Em até 30 dias, a pasta precisa criar uma comissão de trabalho para implantar as diretrizes da lei com a participação de técnicos, representantes de associações sem fins lucrativos de apoio e pesquisa à Cannabis e de associações representativas de pacientes. Após a publicação no Diário Oficial, a lei deve entrar em vigor em até 90 dias.
A LEI É INÉDITA NO BRASIL?
Não. Em 2016, foi promulgada no Distrito Federal uma lei que inclui o canabidiol na lista de medicamentos distribuídos pela rede pública de saúde dentro do Programa de Prevenção à Epilepsia e Assistência Integral às Pessoas com Epilepsia. Em Búzios (RJ) e Goiânia (GO), as prefeituras adotaram o uso da Cannabis medicinal na rede pública para ajudar famílias de baixa renda.
Porém, de acordo com especialistas, há uma questão nesses locais. Os produtos da Cannabis não são medicamentos e não são registrados como medicamentos. Eles são categorizados pela própria Anvisa como produto derivado da Cannabis.
“Em toda a lei de licitação e aquisição se fala em medicamento. Por isso, há um hiato entre a lei de fornecimento de medicamento e a regulamentação da Cannabis. Esses estados e municípios precisam fazer uma ponte [para solucionar] esse hiato”, diz Emilio Figueiredo, advogado na Rede Reforma.

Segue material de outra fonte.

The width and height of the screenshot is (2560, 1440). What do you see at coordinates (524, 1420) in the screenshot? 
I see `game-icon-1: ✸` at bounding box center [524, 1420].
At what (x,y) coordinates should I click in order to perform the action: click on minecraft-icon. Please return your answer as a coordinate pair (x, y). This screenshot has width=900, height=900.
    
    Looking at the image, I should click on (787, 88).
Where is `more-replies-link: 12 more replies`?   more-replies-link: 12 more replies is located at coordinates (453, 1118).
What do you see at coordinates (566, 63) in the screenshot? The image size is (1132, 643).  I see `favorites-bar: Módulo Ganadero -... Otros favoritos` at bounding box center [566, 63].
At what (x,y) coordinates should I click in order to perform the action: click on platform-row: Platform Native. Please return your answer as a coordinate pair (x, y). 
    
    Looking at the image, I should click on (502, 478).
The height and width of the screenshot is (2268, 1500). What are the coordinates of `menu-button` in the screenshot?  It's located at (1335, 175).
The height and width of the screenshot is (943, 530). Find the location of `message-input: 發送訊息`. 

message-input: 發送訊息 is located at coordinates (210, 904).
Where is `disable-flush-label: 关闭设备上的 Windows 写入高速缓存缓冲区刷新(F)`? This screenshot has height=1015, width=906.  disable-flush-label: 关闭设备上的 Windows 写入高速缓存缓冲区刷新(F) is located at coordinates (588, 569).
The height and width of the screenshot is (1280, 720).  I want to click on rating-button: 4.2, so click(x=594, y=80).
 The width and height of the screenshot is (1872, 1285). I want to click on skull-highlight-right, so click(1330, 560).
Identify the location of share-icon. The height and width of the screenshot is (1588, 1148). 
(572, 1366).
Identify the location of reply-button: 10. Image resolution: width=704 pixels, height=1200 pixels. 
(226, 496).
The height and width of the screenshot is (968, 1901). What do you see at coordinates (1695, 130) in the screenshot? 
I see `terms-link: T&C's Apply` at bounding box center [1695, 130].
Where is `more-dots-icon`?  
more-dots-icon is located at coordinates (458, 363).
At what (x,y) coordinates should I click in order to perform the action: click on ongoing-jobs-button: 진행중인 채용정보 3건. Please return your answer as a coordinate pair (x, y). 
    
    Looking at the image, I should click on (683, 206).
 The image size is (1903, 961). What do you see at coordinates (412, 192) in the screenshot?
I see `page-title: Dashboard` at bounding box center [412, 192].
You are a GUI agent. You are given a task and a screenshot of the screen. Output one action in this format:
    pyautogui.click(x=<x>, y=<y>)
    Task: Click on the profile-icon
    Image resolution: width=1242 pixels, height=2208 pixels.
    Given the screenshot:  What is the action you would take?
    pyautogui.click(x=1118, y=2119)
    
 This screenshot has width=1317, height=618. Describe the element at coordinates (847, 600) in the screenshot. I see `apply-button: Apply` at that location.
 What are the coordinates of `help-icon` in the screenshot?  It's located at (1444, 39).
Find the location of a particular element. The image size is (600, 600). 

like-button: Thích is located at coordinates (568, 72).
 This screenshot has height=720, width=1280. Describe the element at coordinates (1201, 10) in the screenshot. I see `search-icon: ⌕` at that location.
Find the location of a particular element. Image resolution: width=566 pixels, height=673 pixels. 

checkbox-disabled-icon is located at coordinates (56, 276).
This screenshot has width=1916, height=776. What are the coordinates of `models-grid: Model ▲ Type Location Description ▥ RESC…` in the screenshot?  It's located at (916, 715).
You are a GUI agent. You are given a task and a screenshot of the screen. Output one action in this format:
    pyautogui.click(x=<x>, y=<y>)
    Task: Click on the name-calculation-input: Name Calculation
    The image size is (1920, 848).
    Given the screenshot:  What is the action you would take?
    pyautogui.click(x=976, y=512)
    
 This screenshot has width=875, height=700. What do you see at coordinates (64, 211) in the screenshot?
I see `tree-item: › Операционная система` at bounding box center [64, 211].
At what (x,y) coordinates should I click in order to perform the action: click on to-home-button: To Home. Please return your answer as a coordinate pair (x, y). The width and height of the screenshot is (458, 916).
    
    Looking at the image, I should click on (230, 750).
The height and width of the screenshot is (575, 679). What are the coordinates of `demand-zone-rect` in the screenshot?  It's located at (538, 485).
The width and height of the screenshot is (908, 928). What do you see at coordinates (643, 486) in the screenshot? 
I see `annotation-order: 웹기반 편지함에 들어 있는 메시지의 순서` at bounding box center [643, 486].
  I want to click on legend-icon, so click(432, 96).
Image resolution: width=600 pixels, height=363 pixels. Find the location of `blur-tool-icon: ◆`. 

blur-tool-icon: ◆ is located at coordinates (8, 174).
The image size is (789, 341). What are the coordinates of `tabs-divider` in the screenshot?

POR QUE ARTIGOS DA LEI FORAM VETADOS?
Dos dez artigos que a lei continha, seis foram vetados pelo governador. Uma das justificativas foi de que o governo do estado compreendeu que o texto restringia conceitos a definições que podem ser alteradas pela Anvisa no futuro. Por isso, a lei poderia ficar desatualizada, prejudicando os pacientes.
Neurocirurgião funcional e diretor técnico do CEC (Centro de Excelência Canabinoide), Pedro Pierro afirmou que a lei está muito bem escrita porque põe todos os critérios a cargo da Anvisa.
Mas ele faz uma ressalva: a lei não detalha quais doenças poderão ser tratadas. “Se a lei for restrita a poucas doenças, as pessoas vão continuar entrando pelo Judiciário para conseguir”, disse Pierro.
Durante a cerimônia de sanção da lei, Tarcísio explicou que os vetos ocorreram para que a equipe responsável pela regulamentação fique a cargo dos trechos mais específicos da lei.
Emilio Figueiredo, advogado da Rede Reforma, vê a decisão com bons olhos. “Se isso for acordado pelo grupo de regulamentação, vai ser ótimo porque a lei traz uma limitação em termos de produto muito grande. Uma vez que diz que só pode medicamento derivado de canabidiol, o texto não está contemplando os milhares de produtos que existem no mercado internacional.”
QUAL A ORIGEM DOS PRODUTOS?
A lei prevê o fornecimento gratuito de medicamentos de derivado vegetal à base de canabidiol, em associação com outras substâncias canabinoides, incluindo o THC, em caráter de excepcionalidade.
A Anvisa já autorizava a importação da Cannabis medicinal e já liberou a venda de cerca de 20 produtos à base de Cannabis em farmácias e drogarias brasileiras. Antes da lei, o que acontecia é que as famílias precisavam pagar pela importação dos remédios ou entrar com medidas judiciais para que o medicamento fosse custeado pelo governo.
O POSICIONAMENTO DO CFM PODE ATRAPALHAR O PROCESSO?
No ano passado, o CFM (Conselho Federal de Medicina) publicou uma resolução que tornava ainda mais restritiva a indicação do canabidiol (CBD) para uso medicinal. Após críticas, a entidade revogou a resolução.
Farmacologista de canabinoides, Fabricio Pamplona diz que o posicionamento do CFM não tem nenhum peso diante da Anvisa ou de leis. Mas a postura da entidade, diz ele, pode confundir a opinião pública. “O CFM tem a prerrogativa de entrar com um processo ético contra um médico que prescreva contra a recomendação do próprio conselho. Então, esse é um mecanismo que inibe o comportamento dos médicos. É uma espécie de ameaça.”